Davis Polk & Wardwell LLP's Marshall S. Huebner called the agreement with creditors "great news for Patriot," because the loan will have a lower interest rate than originally presented as well as lower fees.
The judge said she would approve the loan but not officially sign off on it until Friday or next Monday, to give the lenders time to get the loan syndicated. Once enough investors are found to fully syndicate the loan, Patriot will ask Judge Chapman to enter the order.
Last month, a judge filling in for Judge Chapman approved Patriot's use of $677 million of the loan, despite his reservations over a $302 million "roll-up" of existing debt into the new loan.
Patriot plans to use the money to refinance its debt and fund its operations during bankruptcy.
Judge Chapman on Thursday also approved several other Patriot requests, including the right to keep paying its more than 4,000 employees, as well as paying taxes and foreign creditors.

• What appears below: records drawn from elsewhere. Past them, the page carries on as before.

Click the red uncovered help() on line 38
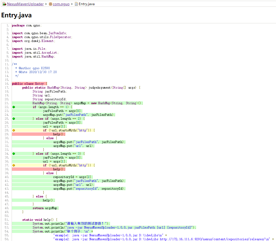The width and height of the screenshot is (276, 241). coord(59,169)
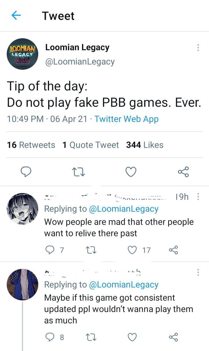The width and height of the screenshot is (209, 351).
Task: View the 344 Likes list
Action: coord(144,145)
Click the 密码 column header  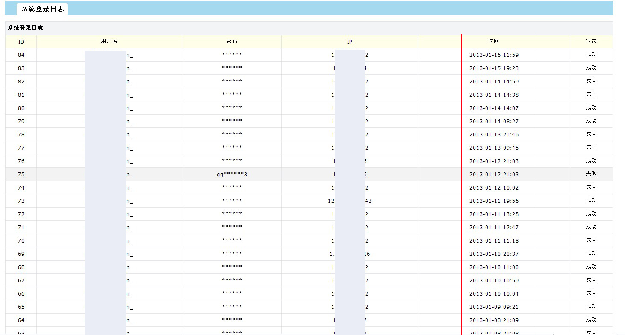click(232, 41)
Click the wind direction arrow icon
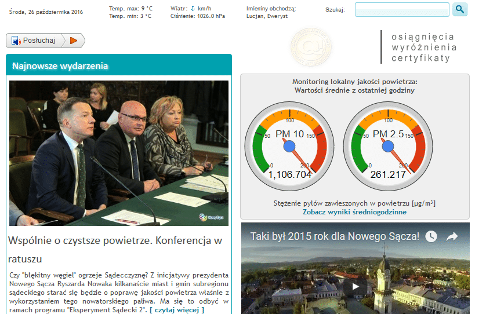The height and width of the screenshot is (314, 486). [193, 9]
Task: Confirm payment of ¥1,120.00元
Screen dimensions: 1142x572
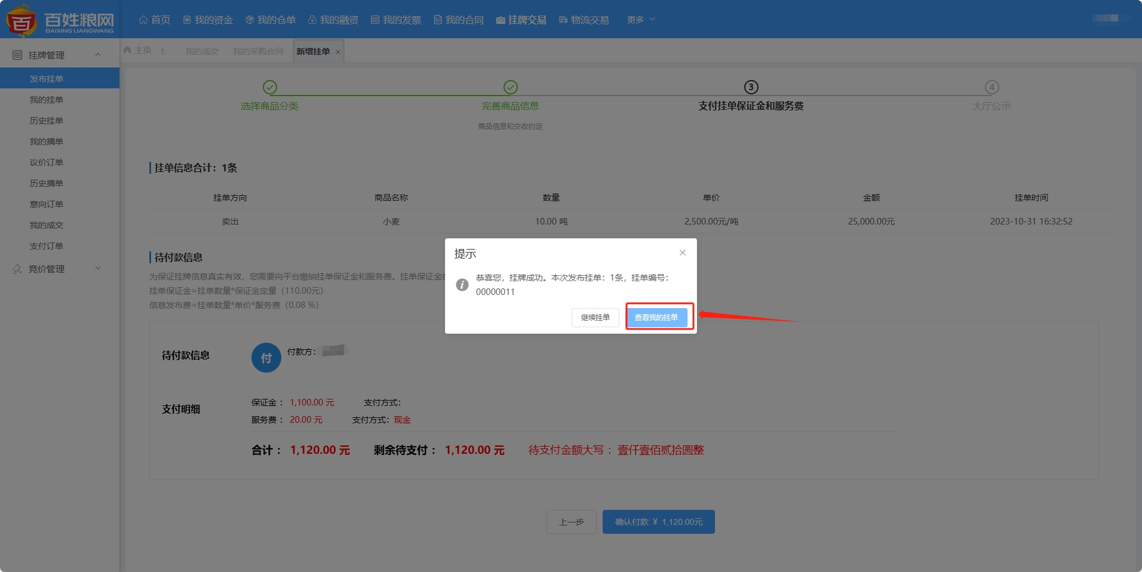Action: [658, 522]
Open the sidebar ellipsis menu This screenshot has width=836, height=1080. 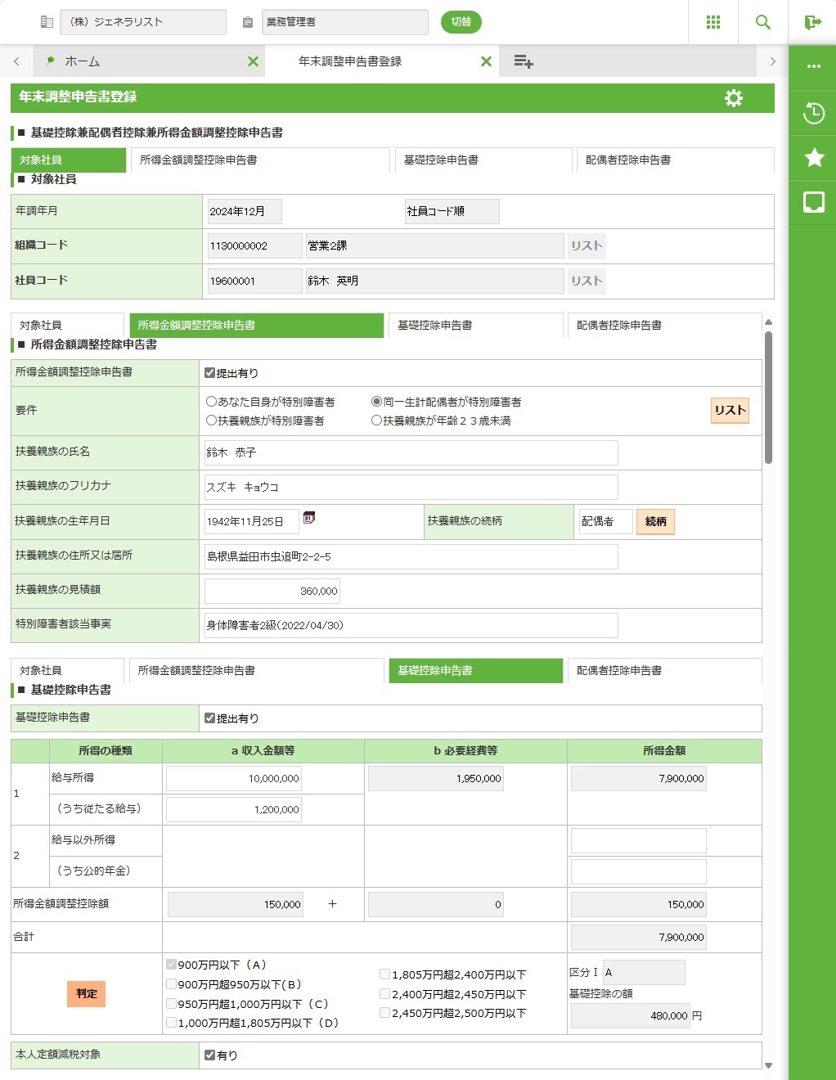tap(813, 66)
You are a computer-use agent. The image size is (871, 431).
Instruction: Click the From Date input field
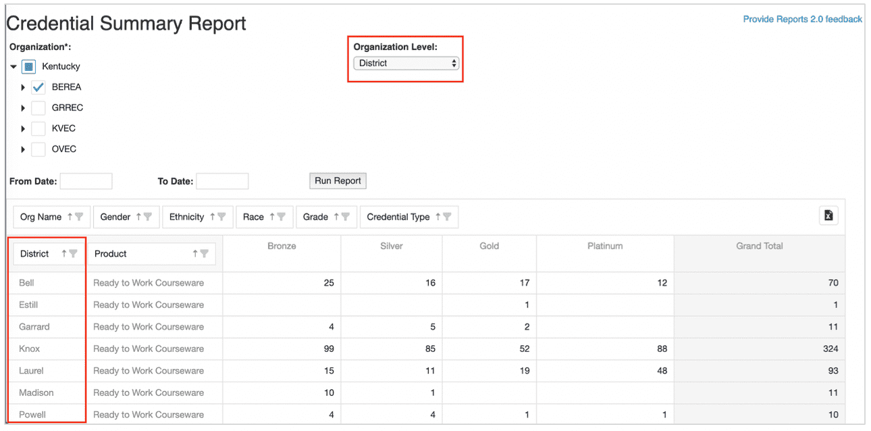86,181

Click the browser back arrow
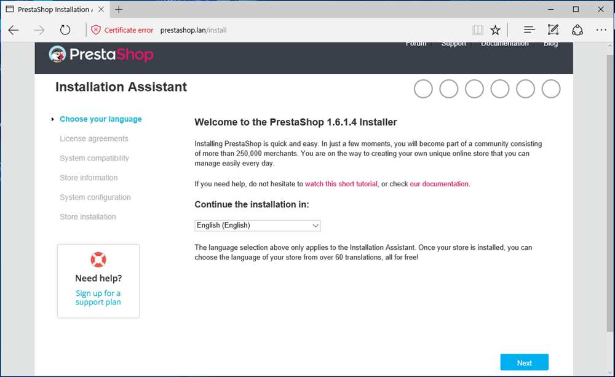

Patriot and 98 of its affiliates filed for Chapter 11 protection last month, a victim of widespread problems in the coal industry. The company said it had reacted to lower demand by reducing production and increasing sales to coal-hungry markets overseas. However, in recent months, the cancellation of customer contracts, lower power-plant coal prices and rising expenditures for environmental and other liabilities constrained its liquidity and financial flexibility.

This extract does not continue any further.